From 16a559c9c66b3e810860b59c4099527b38a5337e Mon Sep 17 00:00:00 2001
From: Marc Orr <marc.orr@gmail.com>
Date: Sat, 19 May 2012 04:32:25 -0700
Subject: [PATCH] x86 ISA: Implement the sse3 haddps instruction.

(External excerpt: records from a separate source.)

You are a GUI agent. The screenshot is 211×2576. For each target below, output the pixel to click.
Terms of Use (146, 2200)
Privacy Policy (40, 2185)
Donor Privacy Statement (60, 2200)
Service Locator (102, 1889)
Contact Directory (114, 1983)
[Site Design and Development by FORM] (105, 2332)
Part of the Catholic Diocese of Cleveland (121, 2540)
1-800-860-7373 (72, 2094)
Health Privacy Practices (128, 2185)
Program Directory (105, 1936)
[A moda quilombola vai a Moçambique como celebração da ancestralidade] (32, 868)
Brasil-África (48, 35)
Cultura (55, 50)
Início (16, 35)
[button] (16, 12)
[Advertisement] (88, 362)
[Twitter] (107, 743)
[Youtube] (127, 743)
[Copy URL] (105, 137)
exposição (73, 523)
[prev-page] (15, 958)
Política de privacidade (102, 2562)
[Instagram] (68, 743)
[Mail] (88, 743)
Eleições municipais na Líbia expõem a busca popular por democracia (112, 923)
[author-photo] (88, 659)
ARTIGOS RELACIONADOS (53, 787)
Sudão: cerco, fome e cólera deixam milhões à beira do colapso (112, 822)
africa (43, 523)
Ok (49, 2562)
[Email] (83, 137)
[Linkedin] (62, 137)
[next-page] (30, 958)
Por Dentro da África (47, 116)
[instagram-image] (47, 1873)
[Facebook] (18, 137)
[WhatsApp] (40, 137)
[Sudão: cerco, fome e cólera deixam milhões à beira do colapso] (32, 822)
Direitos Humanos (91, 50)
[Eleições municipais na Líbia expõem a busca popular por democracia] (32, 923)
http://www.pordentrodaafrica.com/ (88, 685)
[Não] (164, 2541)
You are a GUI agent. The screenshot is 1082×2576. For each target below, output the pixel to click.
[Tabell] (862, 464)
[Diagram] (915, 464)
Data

Shuffle the 32 bit values into position, and then add in parallel.
---
 src/arch/x86/isa/decoder/two_byte_opcodes.isa |  2 +-
 .../arithmetic/horizontal_addition.py         | 37 ++++++++++++++++++-
 2 files changed, 37 insertions(+), 2 deletions(-)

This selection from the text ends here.